Tahlequah Daily Press

Local News

May 16, 2013

Feds mull lowering blood-alcohol cutoff to .05

TAHLEQUAH — Federal safety investigators are encouraging all states to lower the existing blood-alcohol content cutoff of .08 to .05, and local authorities have varying opinions on the request.

The National Transportation Safety Board made its recommendation Tuesday, but admitted there is “no silver bullet” for eliminating alcohol-related crashes.

Drunk driving is responsible for about a third of the fatalities on U.S. roads, with 10,000 people dying in alcohol-related crashes every year. Board members believe states, along with the federal government, need to do more to reduce the risks of alcohol-related crashes.
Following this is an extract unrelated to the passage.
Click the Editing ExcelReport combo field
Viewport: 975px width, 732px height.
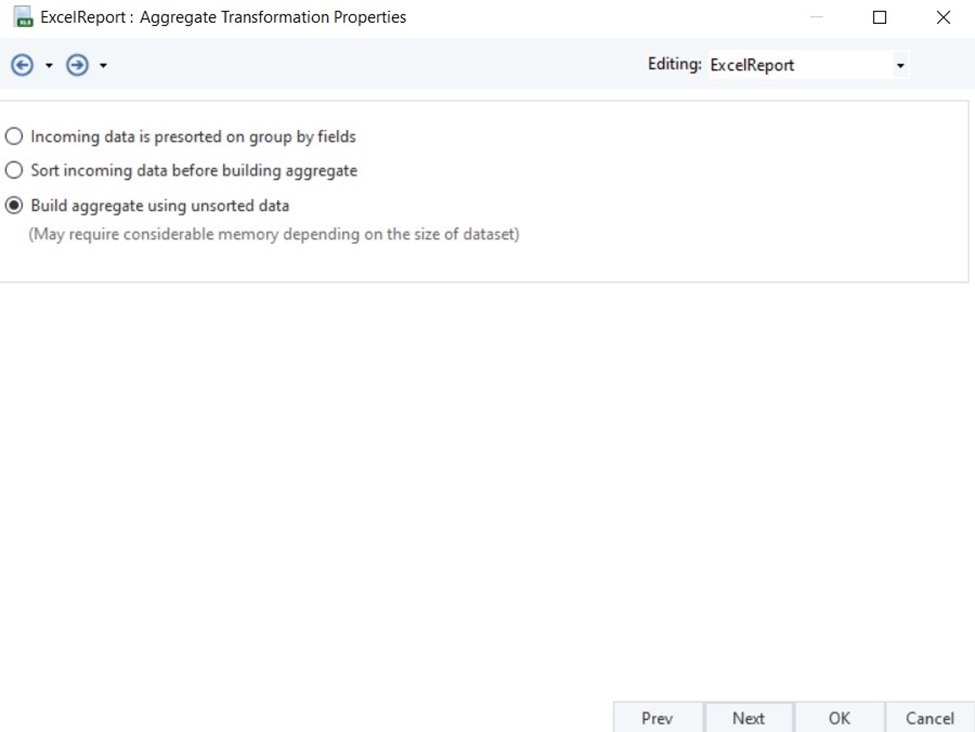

Tahlequah Chief of Police Nate King said measurable amounts of alcohol affect the way a person’s mind and body work. With more and more people on the road, King believes the likelihood of being involved in a crash is high – and alcohol only increases those risks.

“I do not have a problem lowering the limit to .05,” King said.

Should Oklahoma legislators make that move, King said Tahlequah officers will enforce the law.

Cherokee County Sheriff Norman Fisher said deputies will enforce any decision made by the state on the legal limit. But he believes lowering the limit could have important consequences, including a higher jail population.

“There would be a lot more arrests, and your jail populations would go up,” said Fisher. “I think the .08 level has worked well.”

Fisher said the high population of college-aged students in Cherokee County leads to an increased chance of alcohol-related crashes and arrests. He said many young people want to experiment with alcohol when they leave home, but getting in trouble one time often sets them straight.

“It’s not about how many arrests you’ve made, but about getting the offenders to see what they’re doing is wrong and getting them back on the right track,” said Fisher. “If you arrest 50 people and can get just one person back on track, you’re doing the right thing.”

If faced with a vote, Fisher said he would likely choose to have a .08 BAC level rather than a .05.

According to the NTSB, lowering the BAC from .08 to .05 would save anywhere from 500 to 800 lives every year.

Information published by the University of Oklahoma’s blood-alcohol calculator indicates a 180-pound man could reach a .08 limit after four drinks over an hour’s time; and the same person could reach the .05 limit after two to three drinks in an hour. A woman weighing less than 120 pounds could hit .05 with one drink. That changes based on the type of drink and how much alcohol it contains.

According to a study by the University of California in San Diego, having a .01-percent blood-alcohol concentration – which might be referred to as “buzzed driving” – can increase the odds of a deadly collision. For some adults, that would equate to less than half a beer.